Nana’s list includes an Easy-Bake Oven for Pip.
Papa wants to give Gavin a Slinky.
And Aunt Connie is looking for Colorforms for all the nieces and nephews.
Many baby boomers visiting toy stores this holiday season will be buying familiar toys for girls and boys. Some toys, like the Duncan YoYo, never fell out of favor as stocking stuffers. Other toys get updated year after year to remain relevant, like the Easy-Bake Oven — which now has both a dedicated heating element that retired the un-green incandescent bulb and gender-neutral packaging.
Hasbro holds the rights to many of the toys loved by boomer kids, their kids and now by their grandkids: Scrabble, Twister, Monopoly, Playskool and Play-Doh sets.
“One of the first Christmas presents I remember is a Play-Doh Fun Factory,” said baby boomer Paul Armstrong of Milwaukee. “I would have been maybe 4 years old. Like 1962. It was marketed by Play-Doh Pete. I loved it. Hours of fun.”
This year, Armstrong plans to buy a Play-Doh set for his 5-year-old grandson. “Of course he wants the Star Wars Play-Doh. It does look pretty cool.” The Play-Doh line features more than one Star Wars-themed set. The Millennium Falcon Playset features Luke Skywalker, Han Solo, Princess Leia, Chewbacca and Darth Vader can-heads and fighter-jet molds.
WiG caught up with other early shoppers of the baby boomer age outside the exits of several toy stores and found them with purchases they didn’t know much about: Descendants dolls and Little Live Pets Clever Keet, Click-A-Bricks and Nintendo 3DS games.
“I’m still looking for a Doc McStuffins Take Care of Me Lambie — whatever that is,” Rachel Goodman, grandmother of three children, said as she left a store, unknowingly in search of a plush doll that sings a song when her tummy is pressed.

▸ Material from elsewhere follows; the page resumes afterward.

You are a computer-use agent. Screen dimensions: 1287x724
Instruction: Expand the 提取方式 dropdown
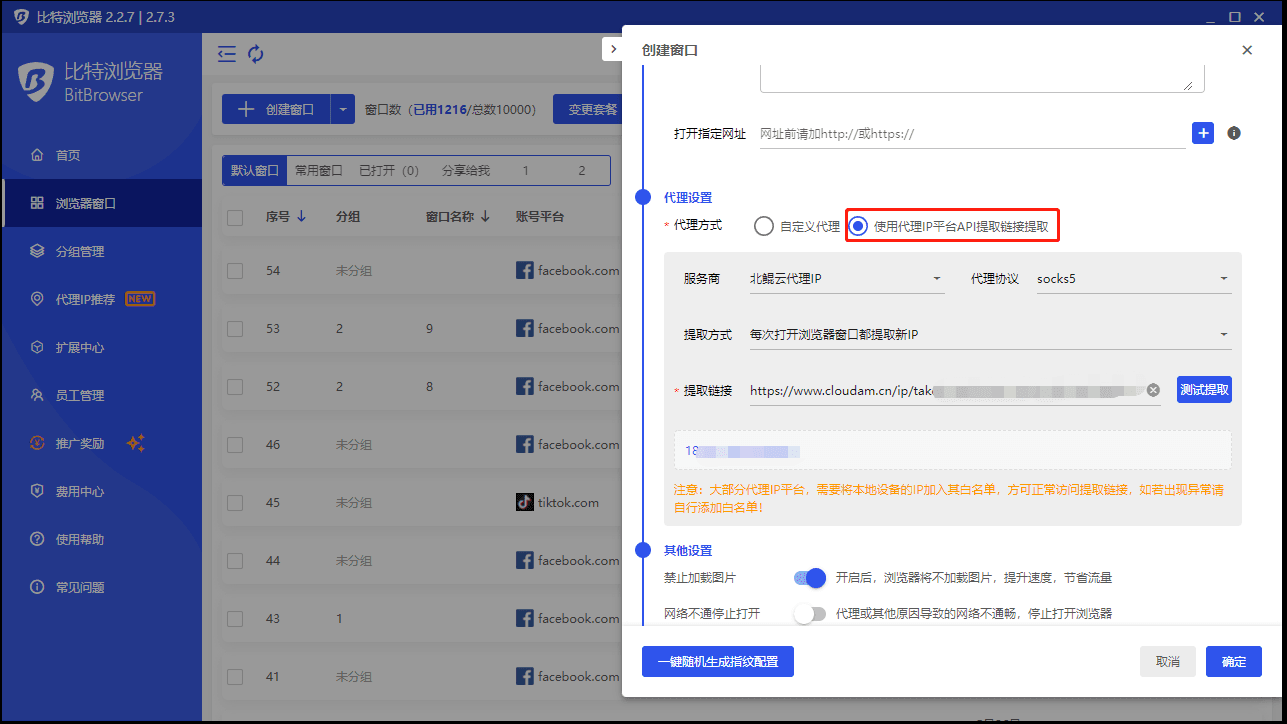[990, 335]
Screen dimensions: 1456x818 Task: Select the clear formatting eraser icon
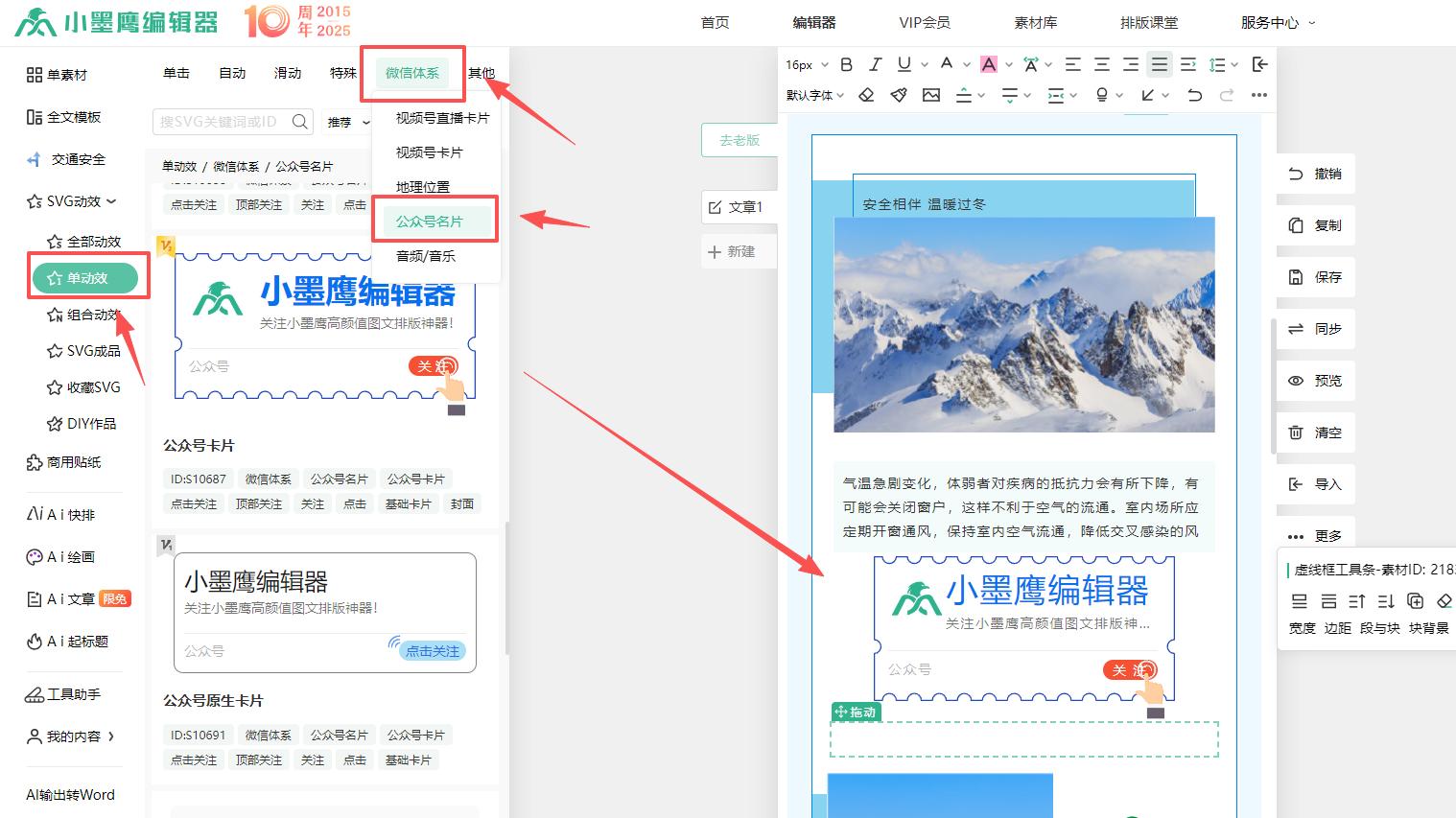click(x=866, y=95)
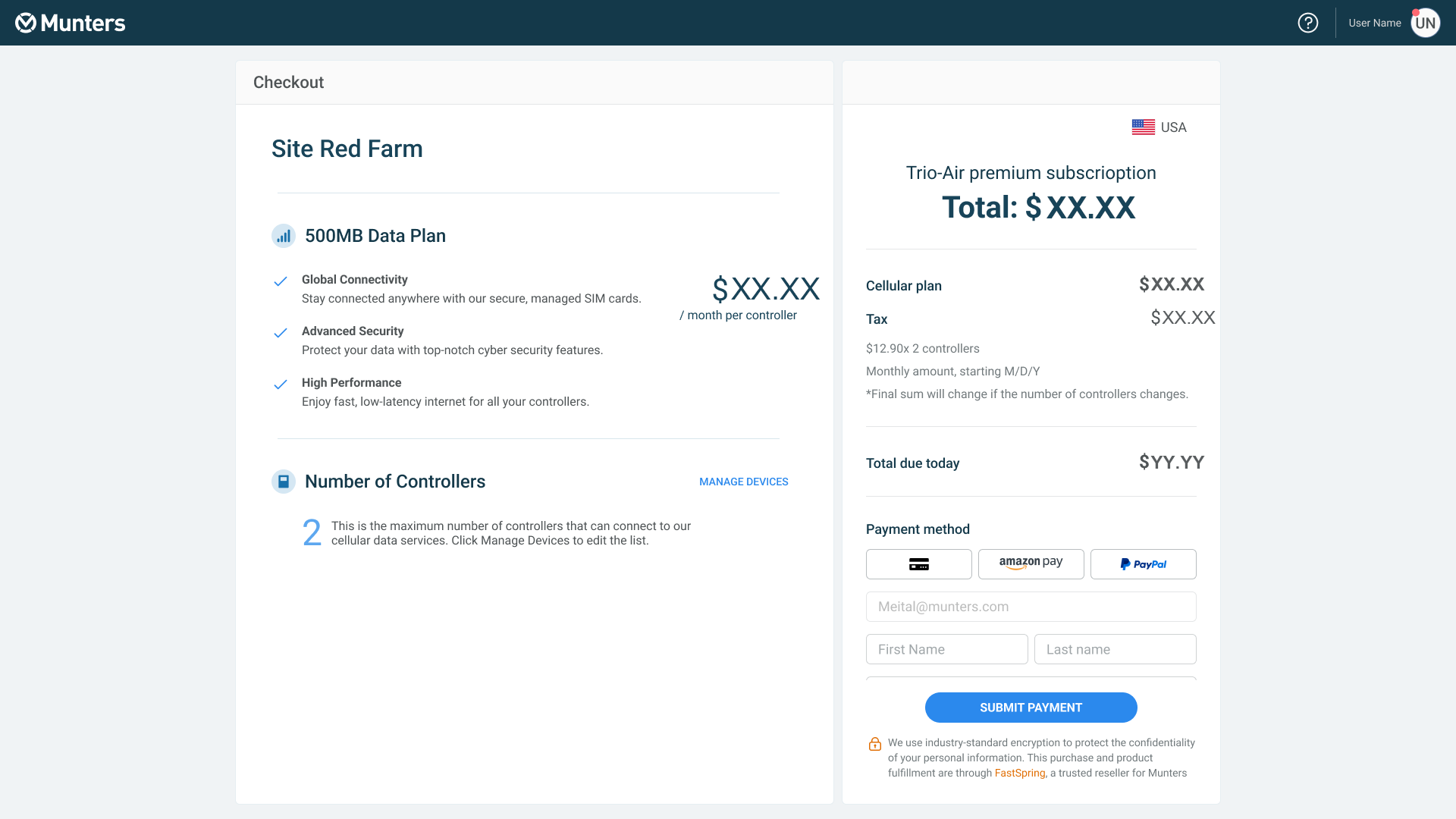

But many boomers’ shopping bags contained the tried and tested — Erector Sets and Tinker Toys, Lincoln Logs and Tonka trucks, Hot Wheels cars and Barbie dolls
“I’ve bought so many toys for the kids and grandkids over the years. The fad stuff. The gadgets. The electronics. Most of it doesn’t last the winter, but some toys last forever,” said boomer Jen Miles, a member of the generation credited with giving rise to a U.S. toy industry. “This year, I’m going with the classics, what I know and what has value.”